§ Task to complete
Your answer should be a single number: how many lines in the data below hold the string "agent".

§ Stored data entries
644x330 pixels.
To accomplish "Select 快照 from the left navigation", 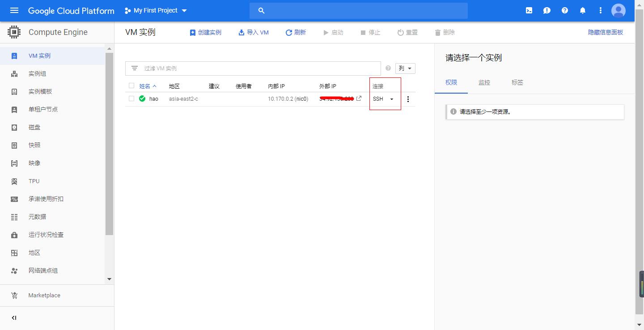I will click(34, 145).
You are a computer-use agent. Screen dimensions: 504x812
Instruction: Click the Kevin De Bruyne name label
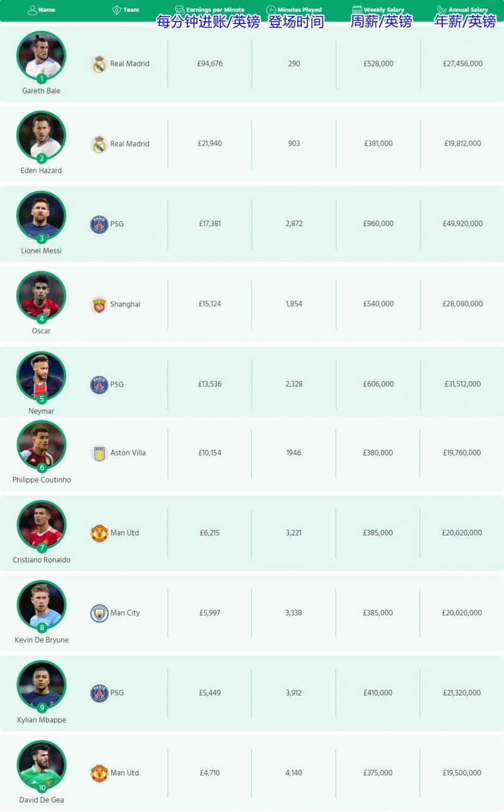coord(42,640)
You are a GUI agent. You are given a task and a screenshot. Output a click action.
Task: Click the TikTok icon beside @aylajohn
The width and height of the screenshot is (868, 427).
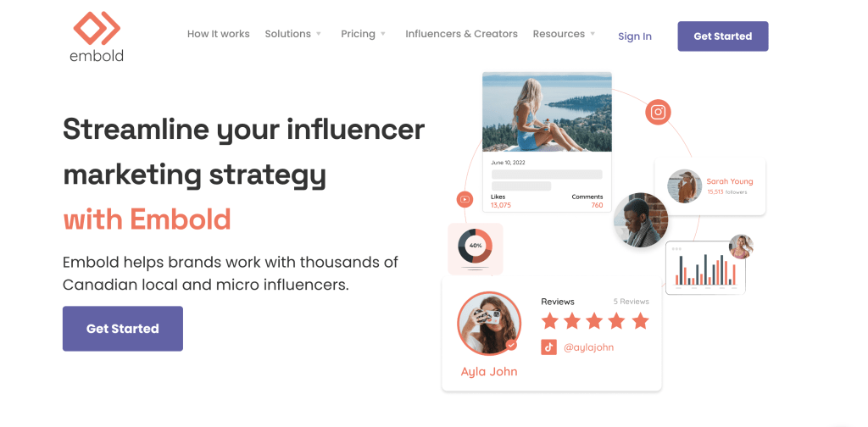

§ Written response
2